Emile et Anne (prénoms d’emprunt) n’ont pas le profil atypique de personnes impliquées dans la vente et la consommation de produits stupéfiants. Mais de l’aveu même du quadragénaire, il a connu « une petite crise de la quarantaine. » Résultat ? Pendant plusieurs mois, Emile a consommé de l’ecstasy et du speed lors de sorties.

Anne, de son côté, s’est également mise à consommer de la drogue au même moment. Comme souvent dans ce genre de cas de figure, la consommation a entraîné la vente de produits stupéfiants à Momignies.

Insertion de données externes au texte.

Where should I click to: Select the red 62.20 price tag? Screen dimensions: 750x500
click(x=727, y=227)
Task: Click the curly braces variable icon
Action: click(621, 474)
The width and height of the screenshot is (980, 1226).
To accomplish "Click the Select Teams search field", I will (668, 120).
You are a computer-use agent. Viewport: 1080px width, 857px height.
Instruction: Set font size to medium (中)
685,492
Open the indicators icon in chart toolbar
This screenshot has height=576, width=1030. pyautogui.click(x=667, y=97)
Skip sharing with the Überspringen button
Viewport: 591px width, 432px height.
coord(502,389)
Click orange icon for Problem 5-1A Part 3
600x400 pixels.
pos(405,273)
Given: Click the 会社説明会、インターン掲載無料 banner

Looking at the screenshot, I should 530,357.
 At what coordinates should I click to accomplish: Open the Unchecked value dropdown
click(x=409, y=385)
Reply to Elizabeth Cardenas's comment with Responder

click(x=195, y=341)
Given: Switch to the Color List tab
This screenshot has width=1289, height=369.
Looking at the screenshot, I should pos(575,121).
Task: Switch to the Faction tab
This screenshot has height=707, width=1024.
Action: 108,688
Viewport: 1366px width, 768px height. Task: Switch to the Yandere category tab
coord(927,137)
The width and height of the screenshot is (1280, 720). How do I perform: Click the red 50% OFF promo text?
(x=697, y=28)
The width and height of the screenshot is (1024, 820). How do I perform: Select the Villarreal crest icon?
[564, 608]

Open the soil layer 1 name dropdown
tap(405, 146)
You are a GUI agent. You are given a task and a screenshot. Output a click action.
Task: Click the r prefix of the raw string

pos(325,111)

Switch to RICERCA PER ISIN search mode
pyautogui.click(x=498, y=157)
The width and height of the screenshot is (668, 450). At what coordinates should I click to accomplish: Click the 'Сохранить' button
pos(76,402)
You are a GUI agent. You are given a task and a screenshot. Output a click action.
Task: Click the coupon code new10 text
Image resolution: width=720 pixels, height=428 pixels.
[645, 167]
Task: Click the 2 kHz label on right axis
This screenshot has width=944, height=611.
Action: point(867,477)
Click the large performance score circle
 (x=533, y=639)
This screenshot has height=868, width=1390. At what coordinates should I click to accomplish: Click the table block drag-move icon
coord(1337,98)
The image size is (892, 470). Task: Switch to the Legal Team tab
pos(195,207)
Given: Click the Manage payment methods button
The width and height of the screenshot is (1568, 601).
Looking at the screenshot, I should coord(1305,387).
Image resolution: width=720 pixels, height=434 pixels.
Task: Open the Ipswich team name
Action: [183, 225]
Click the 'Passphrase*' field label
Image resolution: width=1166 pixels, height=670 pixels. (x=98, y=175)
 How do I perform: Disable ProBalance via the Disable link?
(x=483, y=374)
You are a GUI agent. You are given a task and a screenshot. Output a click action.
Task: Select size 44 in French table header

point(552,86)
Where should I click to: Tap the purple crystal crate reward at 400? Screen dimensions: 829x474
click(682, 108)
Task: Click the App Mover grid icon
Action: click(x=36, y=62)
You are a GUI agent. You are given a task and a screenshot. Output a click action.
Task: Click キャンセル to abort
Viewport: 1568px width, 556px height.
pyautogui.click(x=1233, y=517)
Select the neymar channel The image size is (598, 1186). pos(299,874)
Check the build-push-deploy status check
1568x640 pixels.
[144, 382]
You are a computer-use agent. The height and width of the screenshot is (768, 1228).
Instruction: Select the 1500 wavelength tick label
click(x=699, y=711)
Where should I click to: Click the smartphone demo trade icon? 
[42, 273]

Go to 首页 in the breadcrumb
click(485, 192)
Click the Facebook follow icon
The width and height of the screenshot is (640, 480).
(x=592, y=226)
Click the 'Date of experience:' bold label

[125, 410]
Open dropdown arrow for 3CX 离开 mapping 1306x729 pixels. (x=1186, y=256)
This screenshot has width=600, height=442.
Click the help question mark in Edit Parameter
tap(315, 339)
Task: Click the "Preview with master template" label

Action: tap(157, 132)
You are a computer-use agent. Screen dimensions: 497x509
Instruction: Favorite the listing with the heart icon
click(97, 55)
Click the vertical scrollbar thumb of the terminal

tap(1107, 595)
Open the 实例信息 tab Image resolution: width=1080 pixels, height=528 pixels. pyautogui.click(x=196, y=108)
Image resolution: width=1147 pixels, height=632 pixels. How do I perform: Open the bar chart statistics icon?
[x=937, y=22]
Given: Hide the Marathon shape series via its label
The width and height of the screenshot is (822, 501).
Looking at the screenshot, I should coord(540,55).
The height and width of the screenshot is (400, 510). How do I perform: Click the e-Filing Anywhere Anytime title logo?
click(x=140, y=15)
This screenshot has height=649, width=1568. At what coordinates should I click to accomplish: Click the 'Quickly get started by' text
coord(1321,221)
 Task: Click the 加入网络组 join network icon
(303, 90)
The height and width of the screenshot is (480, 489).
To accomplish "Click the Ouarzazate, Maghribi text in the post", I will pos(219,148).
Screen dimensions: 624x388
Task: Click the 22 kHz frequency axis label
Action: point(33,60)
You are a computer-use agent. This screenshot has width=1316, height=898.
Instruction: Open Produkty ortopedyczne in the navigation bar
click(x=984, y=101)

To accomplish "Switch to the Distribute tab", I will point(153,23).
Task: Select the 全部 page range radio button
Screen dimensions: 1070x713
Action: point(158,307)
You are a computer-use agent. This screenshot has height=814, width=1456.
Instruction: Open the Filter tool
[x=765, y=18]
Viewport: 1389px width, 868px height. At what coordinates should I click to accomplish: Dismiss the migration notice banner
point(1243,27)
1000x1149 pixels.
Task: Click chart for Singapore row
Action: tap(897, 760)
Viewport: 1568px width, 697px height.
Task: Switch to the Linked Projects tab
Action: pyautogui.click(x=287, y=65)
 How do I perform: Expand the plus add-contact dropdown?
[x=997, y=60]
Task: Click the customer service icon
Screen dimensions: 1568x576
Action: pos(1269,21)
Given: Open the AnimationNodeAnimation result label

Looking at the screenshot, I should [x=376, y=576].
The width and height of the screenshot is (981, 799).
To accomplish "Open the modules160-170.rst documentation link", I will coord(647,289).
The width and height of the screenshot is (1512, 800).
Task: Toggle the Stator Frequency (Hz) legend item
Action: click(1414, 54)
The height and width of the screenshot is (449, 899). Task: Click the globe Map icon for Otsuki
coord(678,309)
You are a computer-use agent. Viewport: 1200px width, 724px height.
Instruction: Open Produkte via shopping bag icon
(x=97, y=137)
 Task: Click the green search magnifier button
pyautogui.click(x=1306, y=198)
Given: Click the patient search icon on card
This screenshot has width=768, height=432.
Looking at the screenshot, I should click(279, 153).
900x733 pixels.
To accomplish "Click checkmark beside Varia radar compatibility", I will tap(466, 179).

Jusqu’en septembre 2019, le business du couple est parvenu à ne pas éveiller les soupçons. Mais l’ex-compagne d’Emile est passée par là et a mis fin à l’activité illicite du couple en informant la zone de police Botha.

Un mois plus tard, une perquisition a permis de mettre la main sur 3 g de marijuana et 12 pilules d’ecstasy dans le véhicule d’Emile. Anne ne présente aucun antécédent judiciaire. Une mesure de faveur est donc requise par le parquet.

Par contre, la situation judiciaire d’Emile est totalement différente avec une récidive spécifique pour une condamnation à 18 mois de prison avec sursis pour un trafic en associations. Le substitut Henry souhaite qu’il se remette enfin en question. Jugement le 20 septembre.